REQUIRED ACTION: Which lines in the entries below contain the string "this"? Show each of them in full.

GIVEN DATA:
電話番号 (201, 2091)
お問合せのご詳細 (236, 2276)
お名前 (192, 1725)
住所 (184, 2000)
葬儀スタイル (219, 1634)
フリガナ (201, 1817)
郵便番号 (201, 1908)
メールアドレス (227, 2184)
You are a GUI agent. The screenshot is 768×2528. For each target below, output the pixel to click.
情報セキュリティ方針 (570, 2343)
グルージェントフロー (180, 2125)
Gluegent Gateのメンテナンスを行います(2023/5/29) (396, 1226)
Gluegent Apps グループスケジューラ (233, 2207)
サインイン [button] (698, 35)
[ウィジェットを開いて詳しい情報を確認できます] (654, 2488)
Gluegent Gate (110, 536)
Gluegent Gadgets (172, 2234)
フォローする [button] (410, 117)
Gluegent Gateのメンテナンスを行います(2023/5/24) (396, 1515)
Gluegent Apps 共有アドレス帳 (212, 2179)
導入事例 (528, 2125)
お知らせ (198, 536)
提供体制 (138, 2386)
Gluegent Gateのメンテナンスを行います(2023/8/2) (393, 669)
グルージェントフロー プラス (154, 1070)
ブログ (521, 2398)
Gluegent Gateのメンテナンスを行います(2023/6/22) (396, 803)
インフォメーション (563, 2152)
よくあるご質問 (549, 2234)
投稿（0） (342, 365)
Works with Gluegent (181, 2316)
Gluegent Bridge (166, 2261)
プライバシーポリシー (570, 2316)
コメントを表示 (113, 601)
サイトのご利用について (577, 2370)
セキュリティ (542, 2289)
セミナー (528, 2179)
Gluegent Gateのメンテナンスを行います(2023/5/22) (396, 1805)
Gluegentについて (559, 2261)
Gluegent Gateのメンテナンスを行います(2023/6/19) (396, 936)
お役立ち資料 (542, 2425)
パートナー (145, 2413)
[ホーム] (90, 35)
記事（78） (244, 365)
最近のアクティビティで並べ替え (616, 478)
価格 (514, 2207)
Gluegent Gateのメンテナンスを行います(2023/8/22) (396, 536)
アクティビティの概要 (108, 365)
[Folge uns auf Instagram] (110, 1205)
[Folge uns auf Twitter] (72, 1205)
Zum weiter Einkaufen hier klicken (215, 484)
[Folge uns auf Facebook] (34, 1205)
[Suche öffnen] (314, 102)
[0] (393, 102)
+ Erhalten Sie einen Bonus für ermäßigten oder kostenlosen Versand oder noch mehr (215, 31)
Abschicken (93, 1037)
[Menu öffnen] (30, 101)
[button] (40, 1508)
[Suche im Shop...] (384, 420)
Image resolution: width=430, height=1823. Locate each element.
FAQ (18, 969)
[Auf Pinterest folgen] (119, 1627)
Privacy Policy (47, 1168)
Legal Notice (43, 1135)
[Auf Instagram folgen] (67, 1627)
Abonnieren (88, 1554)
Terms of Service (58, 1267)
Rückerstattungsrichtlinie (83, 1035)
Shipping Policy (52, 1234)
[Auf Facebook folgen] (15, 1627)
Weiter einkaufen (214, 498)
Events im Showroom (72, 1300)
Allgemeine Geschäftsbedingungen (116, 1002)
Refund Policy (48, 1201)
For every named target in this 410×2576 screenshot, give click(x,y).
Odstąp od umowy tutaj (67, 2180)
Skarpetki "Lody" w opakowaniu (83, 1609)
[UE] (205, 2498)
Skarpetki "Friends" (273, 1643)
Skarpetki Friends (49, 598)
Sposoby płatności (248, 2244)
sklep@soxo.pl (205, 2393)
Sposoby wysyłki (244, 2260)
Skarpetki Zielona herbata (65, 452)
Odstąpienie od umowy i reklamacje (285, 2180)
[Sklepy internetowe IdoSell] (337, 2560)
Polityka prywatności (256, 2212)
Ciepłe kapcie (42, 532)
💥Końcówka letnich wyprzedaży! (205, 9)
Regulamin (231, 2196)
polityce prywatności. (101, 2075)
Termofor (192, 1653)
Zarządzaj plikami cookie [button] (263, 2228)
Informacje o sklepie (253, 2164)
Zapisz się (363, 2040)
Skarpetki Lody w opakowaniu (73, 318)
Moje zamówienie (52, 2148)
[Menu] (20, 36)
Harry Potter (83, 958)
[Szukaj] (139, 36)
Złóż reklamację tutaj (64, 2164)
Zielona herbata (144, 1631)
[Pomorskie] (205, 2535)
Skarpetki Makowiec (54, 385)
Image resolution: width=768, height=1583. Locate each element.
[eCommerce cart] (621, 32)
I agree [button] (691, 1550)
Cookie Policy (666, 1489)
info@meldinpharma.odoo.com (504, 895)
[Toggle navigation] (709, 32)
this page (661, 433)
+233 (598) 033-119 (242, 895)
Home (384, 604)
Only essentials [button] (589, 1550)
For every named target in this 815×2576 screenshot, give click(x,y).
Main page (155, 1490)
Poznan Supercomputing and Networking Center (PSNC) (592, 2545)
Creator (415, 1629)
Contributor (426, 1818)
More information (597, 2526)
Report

PROBLEM SOLUTION:
For every named target in this 410×2576 screenshot, give click(x,y).
this page (661, 433)
For every named target in this 815×2576 screenshot, give click(x,y).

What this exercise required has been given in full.